START SOURCE DATA
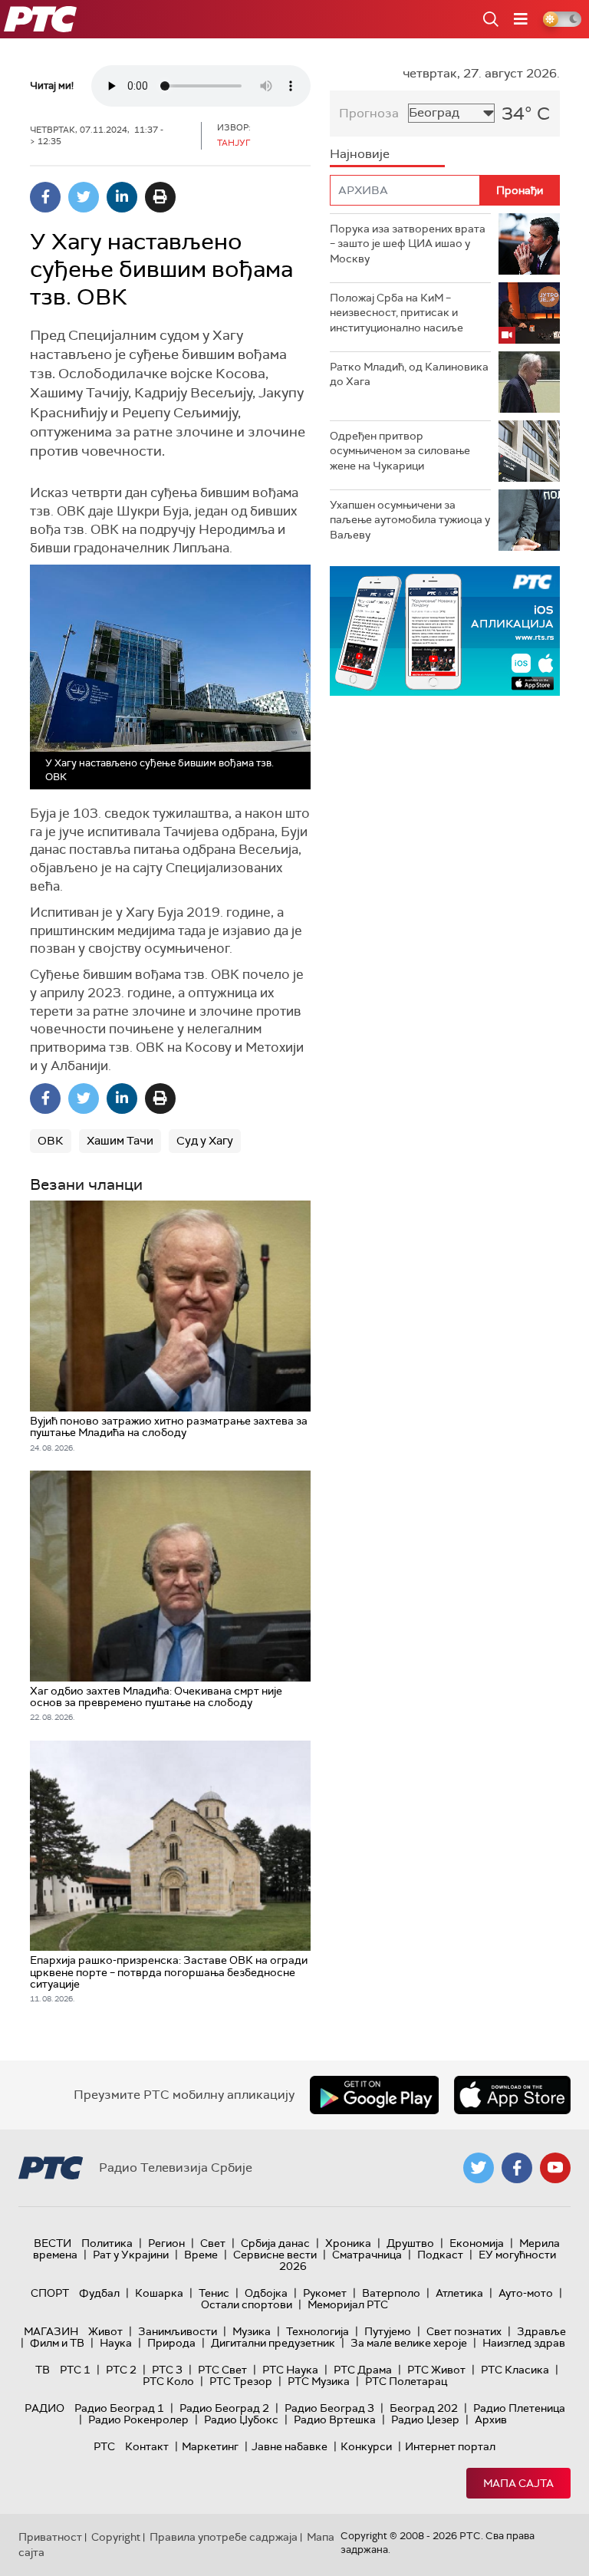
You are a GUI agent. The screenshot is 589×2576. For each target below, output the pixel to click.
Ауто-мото (526, 2293)
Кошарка (159, 2293)
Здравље (541, 2331)
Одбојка (266, 2293)
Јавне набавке (289, 2446)
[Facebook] (45, 197)
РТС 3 (167, 2370)
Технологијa (317, 2331)
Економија (476, 2243)
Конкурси (366, 2446)
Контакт (147, 2446)
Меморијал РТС (348, 2304)
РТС (104, 2446)
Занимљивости (177, 2331)
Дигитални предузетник (273, 2343)
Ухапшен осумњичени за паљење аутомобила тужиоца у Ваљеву (410, 520)
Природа (171, 2343)
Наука (116, 2343)
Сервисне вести (275, 2254)
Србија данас (275, 2243)
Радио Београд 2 (224, 2408)
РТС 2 (121, 2370)
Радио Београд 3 (329, 2408)
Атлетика (459, 2293)
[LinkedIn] (122, 197)
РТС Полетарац (406, 2381)
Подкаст (440, 2254)
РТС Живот (436, 2370)
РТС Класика (515, 2370)
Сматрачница (367, 2254)
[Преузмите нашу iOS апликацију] (512, 2095)
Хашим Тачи (120, 1140)
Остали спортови (246, 2304)
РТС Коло (168, 2381)
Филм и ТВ (57, 2343)
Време (201, 2254)
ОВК (51, 1140)
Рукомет (325, 2293)
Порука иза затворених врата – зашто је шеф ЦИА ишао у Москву (407, 243)
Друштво (410, 2243)
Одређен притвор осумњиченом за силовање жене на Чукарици (400, 451)
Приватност (50, 2537)
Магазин (51, 2331)
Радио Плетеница (519, 2408)
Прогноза (369, 113)
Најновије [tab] (360, 154)
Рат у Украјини (131, 2254)
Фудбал (99, 2293)
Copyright (115, 2537)
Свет (212, 2243)
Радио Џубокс (241, 2419)
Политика (107, 2243)
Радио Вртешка (335, 2419)
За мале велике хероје (408, 2343)
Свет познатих (464, 2331)
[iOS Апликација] (445, 631)
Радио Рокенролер (138, 2419)
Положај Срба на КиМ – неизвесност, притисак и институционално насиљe (396, 312)
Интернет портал (450, 2446)
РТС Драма (363, 2370)
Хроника (348, 2243)
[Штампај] (160, 197)
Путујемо (387, 2331)
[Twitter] (83, 197)
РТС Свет (222, 2370)
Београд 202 (424, 2408)
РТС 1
END SOURCE DATA
PROBLEM:
Pictures do not belong in the copy. Repeat only the lines from the top of the records through the line containing "Рукомет (325, 2293)".

SOLUTION TO THE PROBLEM:
You are a GUI agent. The screenshot is 589×2576. For each target below, output the pixel to click.
Ауто-мото (526, 2293)
Кошарка (159, 2293)
Здравље (541, 2331)
Одбојка (266, 2293)
Јавне набавке (289, 2446)
[Facebook] (45, 197)
РТС 3 (167, 2370)
Технологијa (317, 2331)
Економија (476, 2243)
Конкурси (366, 2446)
Контакт (147, 2446)
Меморијал РТС (348, 2304)
РТС (104, 2446)
Занимљивости (177, 2331)
Дигитални предузетник (273, 2343)
Ухапшен осумњичени за паљење аутомобила тужиоца у Ваљеву (410, 520)
Природа (171, 2343)
Наука (116, 2343)
Сервисне вести (275, 2254)
Србија данас (275, 2243)
Радио Београд 2 (224, 2408)
РТС 2 (121, 2370)
Радио Београд 3 (329, 2408)
Атлетика (459, 2293)
[LinkedIn] (122, 197)
РТС Полетарац (406, 2381)
Подкаст (440, 2254)
РТС Живот (436, 2370)
РТС Класика (515, 2370)
Сматрачница (367, 2254)
[Преузмите нашу iOS апликацију] (512, 2095)
Хашим Тачи (120, 1140)
Остали спортови (246, 2304)
РТС Коло (168, 2381)
Филм и ТВ (57, 2343)
Време (201, 2254)
ОВК (51, 1140)
Рукомет (325, 2293)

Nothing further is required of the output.